Aber es gibt eben auch Frauen, die mit allem ein Problem haben, das irgendwie typisch männlich ist. Da wird dann etwas zum Problem hochgejubelt, das Jahrhunderte lang niemand gestört hat. Und in ganz alltägliche Verhaltensweisen wird patriarchalisches Herrschaftsdenken hineininterpretiert, das unbedingt bekämpft werden muss. Das geht so weit, dass eine russische Jurastudentin Männern in der U-Bahn Bleiche in den Schritt kippt, weil sie sich erlauben, eine typisch männliche Beinhaltung anzunehmen. Und das auch dann, wenn ringsherum genügend Plätze frei sind, auf denen sie sich hätte hinsetzen können. Aber weibliche Gewalt erfreut sich ja heute allgemeiner Toleranz. Wenn ein Mann sich gegen eine Frau wehren würde, die nicht nur einen Sitzplatz für sich selbst beansprucht, sondern daneben auch noch einen für ihren Mantel, ihre Handtasche und ihre Einkaufstüten, dann wäre vermutlich der Teufel los. 

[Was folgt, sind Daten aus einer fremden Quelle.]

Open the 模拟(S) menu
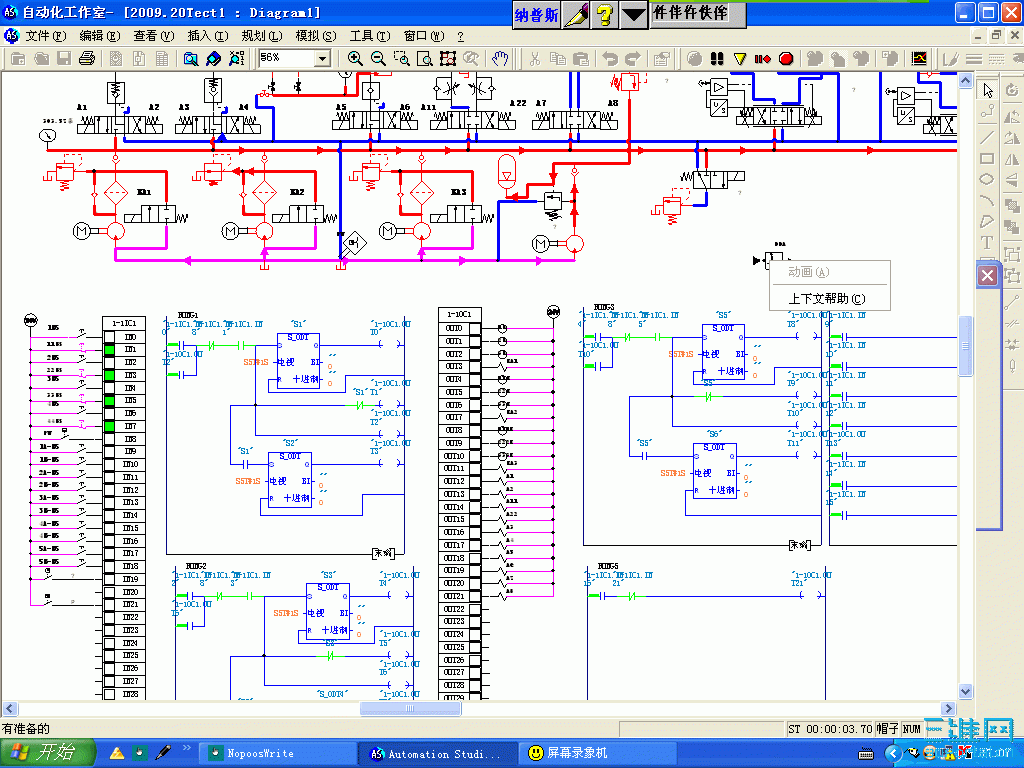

Aber wir Männer sind ja nicht so. Wir sehen den Ausdruck weiblicher Raumergreifung und denken uns unseren Teil dabei. Im Hotelzimmer ist es schließlich genauso: Er stellt seinen Koffer ab, hängt brav seine Klamotten in den Schrank und ist im Badezimmer eigentlich nur mit seinem Rasierapparat präsent. Sie hingegen mindestens doppelt so viel Gepäck dabei und nachdem sie im Bad war, steht dort alles voll mit tausend Fläschchen und Tuben. Ich habe aber noch nie gehört, dass ein Mann daraus ein Thema gemacht hat und alle Gazetten voll mit dem Stichwort „Womanspreading“ wären. Nein. Wir geben uns nicht mit Pipikram ab. Wir kümmern uns um das Wesentliche. Wir freuen uns auf den nächsten Fick und alles andere ist Beiwerk, das man eben dafür in Kauf nehmen muss. Wir wissen auch, dass man sich mit einer Frau nicht um eine Diskussion über ihre typisch weiblichen Unarten einlassen dar. Sie macht daraus glatt ein abendfüllendes Programm, hat anschließend Migräne und das mit dem Fick hat sich erledigt.

Wobei es mich immer wundert, wie oft sich Männer von lautstarken Emanzen in die Defensive treiben lassen. In Madrid zum Beispiel werden die Männer mittlerweile im Bus extra darauf hingewiesen, dass sie sich bitte nicht so breit machen sollen. Auslöser war eine Gruppe von 12.000 feministischen Aktivistinnen. Das heißt, die Bevölkerung einer Kleinstadt will dem ganzen Land vorschreiben, wie man zu sitzen hat. In Amerika, wen wundert’s, hängen mittlerweile ähnliche Plakate herum. Aber dort darf man einer Frau ja mittlerweile noch nicht einmal auf den Arsch (oder wahlweise die Titten) starren, ohne eine Anzeige wegen sexueller Belästigung zu kassieren. 

In New York wollten es eine Journalistin sogar ganz genau wissen. Sie tat es den Männern gleich und fläzten sich mit betont weit gespreizten Beinen in die Plastiksessel der U-Bahn. Das war gewissermaßen Ladyspreading anstelle von Manspreading - obwohl - eine richtige Lady tut das ja eigentlich nicht. Erreicht hat sie damit allerdings - nichts. Sie fühlte sich zwar selbst ziemlich unwohl in der ungewohnten Position, aber selbst ein Mann, der ihr direkt gegenüber saß, schaute nur kurz auf und vertiefte sich dann wieder in sein Handy. Vielleicht hätte sie sich ja für das Experiment nicht ausgerechnet schwarze Lederhosen anziehen sollen. Bei einem kurzen Rock wäre die Reaktion vermutlich anders ausgefallen. Männer sehen eben nur hin, wenn es auch etwas zu sehen gibt.